Pullicino was a man of many talents - historian, prolific writer, editor, university professor, member of the Council and of the Senate of the UM, examiner of the clergy, canon of the Cathedral Chapter, preacher, fluent linguist in English, Italian, French, Spanish and German, and a keen connoisseur of art.

Pullicino was president and member for many years of the Committee for the Management of the Public Library, and President (1889) of the Malta Society of Arts, Manufactures and Commerce, and member of the Società Economica-Agraria. He was secretary of the Venerable Congregation of Priests of Ħaż-Żebbuġ and founded the Society of St Vincent de Paule in Malta, and a representative of the Roman Congregation De Propaganda Fide.

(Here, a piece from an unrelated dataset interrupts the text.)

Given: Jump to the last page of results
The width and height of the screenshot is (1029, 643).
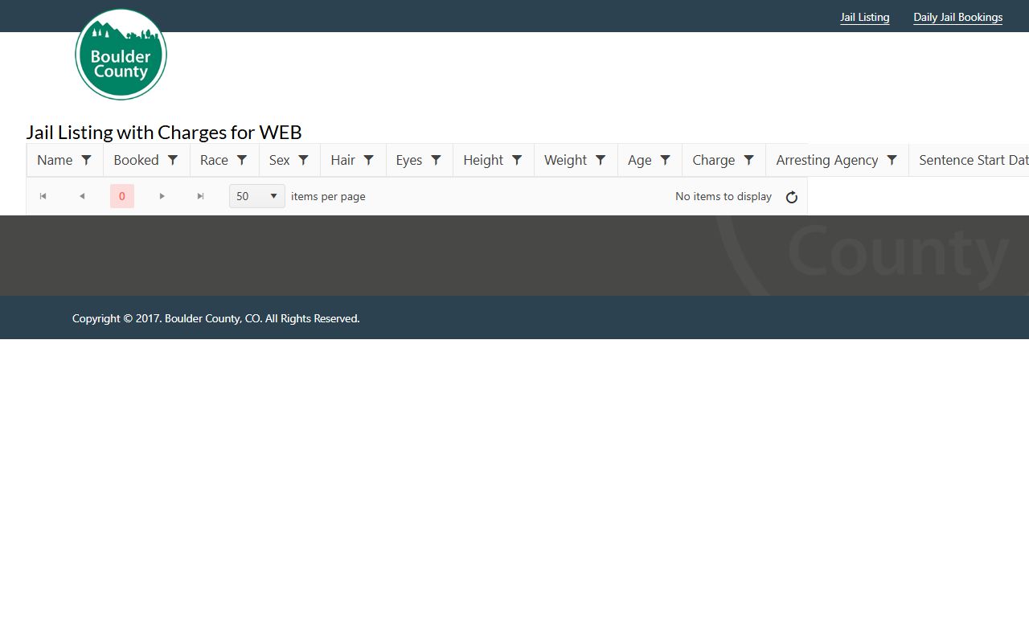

The Government of Malta appointed Pullicino professor of Method and Primary Instruction and chief director of Primary Schools on 1 July 1850. He remained in his post up to 7 June 1880.

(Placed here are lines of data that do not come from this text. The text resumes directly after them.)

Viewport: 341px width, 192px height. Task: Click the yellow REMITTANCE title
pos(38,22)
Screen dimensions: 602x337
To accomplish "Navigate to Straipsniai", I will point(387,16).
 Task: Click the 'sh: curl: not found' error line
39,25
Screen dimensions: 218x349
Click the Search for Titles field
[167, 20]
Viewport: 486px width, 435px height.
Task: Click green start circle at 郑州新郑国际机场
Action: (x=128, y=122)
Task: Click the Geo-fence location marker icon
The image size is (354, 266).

Pullicino’s contribution to local education may be assessed through a study of his numerous scattered letters and writings, educational reports, extant official correspondence and other contemporary evidence. He sought information from a number of countries, and during his term of office he visited England, Ireland, France, Germany, Spain, Belgium and Italy.

When Pullicino became director, he issued his first Rapporto on the situation of schools in Malta in 1850. There were 24 schools in Malta and 4 in Gozo. The teaching personnel at that time was not trained, and the female teaching staff was even worse. He expounded a plan to upgrade the teacher and teaching, and launched a strategy of practical teaching training in a school set up at Valletta.

By 1858 there were 46 schools run by the government with almost 5000 pupils in them, and by 1879 statistics indicated that there were 92 schools and 9,365 students.  He broadened the curriculum and introduced schools for music and navigation.  He put great stress on the teaching of geography, history, nature study, drama and other activities.

Pullicino may be regarded as one of the main education officers that colonial Malta has produced. He came under attack by Patrick J. Keenan who in 1878 studied once more Malta’s educational system. Following Keenan’s report, Can Pullicino was induced to retire and he was replaced by Sigismondo Savona and so ended the longest directorship of schools in the Maltese islands to date.